Seria igualmente desejável a propósito de certos temas, como a mobilidade residencial e, de uma maneira mais geral, a propósito dos comportamentos que supõem estratégias, que tivéssemos pelo menos a escolha de prosseguir com estudos longitudinais. Os estudos estatísticos apreendem situações em um momento, mas não permitem fazer hipóteses sobre os processos que os produzem e que os transformam. Seria muito importante ter estudos de tipo autobiográfico para reconstituir as estratégias domésticas.

 

Direções em que a Psicologia Ambiental deve se desenvolver

Uma das questões mais freqüentemente colocadas aos psicólogos em Psicologia Ambiental pode ser resumida assim:

como conceber, construir ou transformar as moradias que sabemos que deverão durar um tempo suficientemente longo enquanto que, durante este tempo, os modos de vida terão fortes chances de sofrer modificações importantes?

Pensamos que uma análise das práticas do morador de hoje é capaz de trazer alguns elementos de resposta a esta questão. Com efeito, se nós não vivemos mais como antes, na maioria dos casos, nós moramos o mais freqüentemente como antes. Como é resolvida esta contradição? Que estratégias utiliza o morador para adaptar seu habitat, geralmente de concepção tradicional, ao seu modo de vida atual?

----

▶ **TAREFAS A REALIZAR**
1/ Responda com base no trecho sobre Psicologia Ambiental:
(a) Que tipo de estudos seria muito importante ter para reconstituir as estratégias domésticas?
(b) O que os estudos estatísticos não permitem fazer?
(c) Que análise é apontada como capaz de trazer alguns elementos de resposta à questão colocada aos psicólogos?
2/ Reproduza tudo o que vai de "como conceber, construir" até "de vida atual?" no trecho sobre Psicologia Ambiental, substituindo "moradias" por "habitações".
3/ Liste os verbos que, na questão feita aos psicólogos no trecho sobre Psicologia Ambiental, indicam o que se pode fazer com as moradias.
Não será preciso consultar os registros.

▶ **DADOS FORNECIDOS**

----

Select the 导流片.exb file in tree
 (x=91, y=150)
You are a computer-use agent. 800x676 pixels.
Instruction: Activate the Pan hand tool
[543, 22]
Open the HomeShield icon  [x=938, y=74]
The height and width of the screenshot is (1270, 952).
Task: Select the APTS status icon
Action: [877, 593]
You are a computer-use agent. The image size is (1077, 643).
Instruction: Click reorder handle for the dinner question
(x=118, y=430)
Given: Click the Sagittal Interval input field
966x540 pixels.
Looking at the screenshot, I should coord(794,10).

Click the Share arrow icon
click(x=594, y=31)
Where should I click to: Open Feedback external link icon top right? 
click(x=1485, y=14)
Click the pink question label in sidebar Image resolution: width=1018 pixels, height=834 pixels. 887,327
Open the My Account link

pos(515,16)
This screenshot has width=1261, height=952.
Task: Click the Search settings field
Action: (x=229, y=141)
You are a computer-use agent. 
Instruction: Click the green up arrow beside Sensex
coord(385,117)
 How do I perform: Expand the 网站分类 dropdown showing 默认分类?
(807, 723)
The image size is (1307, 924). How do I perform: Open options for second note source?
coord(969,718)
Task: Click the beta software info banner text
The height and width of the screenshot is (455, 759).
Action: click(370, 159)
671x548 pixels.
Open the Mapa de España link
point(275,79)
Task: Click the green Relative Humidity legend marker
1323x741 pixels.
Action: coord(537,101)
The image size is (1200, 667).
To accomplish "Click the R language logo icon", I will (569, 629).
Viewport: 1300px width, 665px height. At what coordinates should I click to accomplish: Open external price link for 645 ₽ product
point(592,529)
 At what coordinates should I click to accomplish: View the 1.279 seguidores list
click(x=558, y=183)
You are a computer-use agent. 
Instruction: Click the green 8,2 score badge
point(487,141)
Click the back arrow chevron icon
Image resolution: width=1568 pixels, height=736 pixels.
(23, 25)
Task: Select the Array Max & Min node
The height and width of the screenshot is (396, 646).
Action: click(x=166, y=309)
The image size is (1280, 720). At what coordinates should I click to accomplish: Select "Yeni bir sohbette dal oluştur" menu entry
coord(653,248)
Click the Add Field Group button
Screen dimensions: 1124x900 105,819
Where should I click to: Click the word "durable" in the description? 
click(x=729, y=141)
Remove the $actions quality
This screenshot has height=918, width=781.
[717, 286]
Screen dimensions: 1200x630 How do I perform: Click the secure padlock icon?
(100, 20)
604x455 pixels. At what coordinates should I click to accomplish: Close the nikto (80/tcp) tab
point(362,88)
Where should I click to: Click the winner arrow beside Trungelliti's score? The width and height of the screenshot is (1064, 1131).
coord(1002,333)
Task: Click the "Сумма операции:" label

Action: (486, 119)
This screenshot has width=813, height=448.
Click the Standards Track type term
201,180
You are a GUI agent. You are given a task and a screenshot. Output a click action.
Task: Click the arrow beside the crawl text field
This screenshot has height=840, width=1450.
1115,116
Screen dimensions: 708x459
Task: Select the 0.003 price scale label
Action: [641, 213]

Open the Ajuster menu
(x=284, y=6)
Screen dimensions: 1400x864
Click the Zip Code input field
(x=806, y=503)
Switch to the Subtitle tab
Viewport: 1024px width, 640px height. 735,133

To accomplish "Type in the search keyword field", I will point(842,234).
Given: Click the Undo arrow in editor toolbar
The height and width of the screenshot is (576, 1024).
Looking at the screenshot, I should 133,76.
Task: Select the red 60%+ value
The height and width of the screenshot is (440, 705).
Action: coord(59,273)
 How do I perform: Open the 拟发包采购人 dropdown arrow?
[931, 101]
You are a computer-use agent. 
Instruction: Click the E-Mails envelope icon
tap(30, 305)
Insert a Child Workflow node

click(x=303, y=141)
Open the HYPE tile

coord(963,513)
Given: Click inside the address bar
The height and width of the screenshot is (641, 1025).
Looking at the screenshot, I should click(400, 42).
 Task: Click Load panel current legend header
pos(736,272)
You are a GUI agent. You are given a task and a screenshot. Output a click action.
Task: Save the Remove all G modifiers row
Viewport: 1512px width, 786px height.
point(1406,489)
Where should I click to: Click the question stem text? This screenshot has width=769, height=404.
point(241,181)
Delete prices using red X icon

----

▶ **RESULTADOS FINAIS**
1/
(a) Estudos de tipo autobiográfico.
(b) Fazer hipóteses sobre os processos que produzem e transformam as situações que eles apreendem.
(c) Uma análise das práticas do morador de hoje.

2/
como conceber, construir ou transformar as habitações que sabemos que deverão durar um tempo suficientemente longo enquanto que, durante este tempo, os modos de vida terão fortes chances de sofrer modificações importantes?

Pensamos que uma análise das práticas do morador de hoje é capaz de trazer alguns elementos de resposta a esta questão. Com efeito, se nós não vivemos mais como antes, na maioria dos casos, nós moramos o mais freqüentemente como antes. Como é resolvida esta contradição? Que estratégias utiliza o morador para adaptar seu habitat, geralmente de concepção tradicional, ao seu modo de vida atual?

3/ conceber, construir, transformar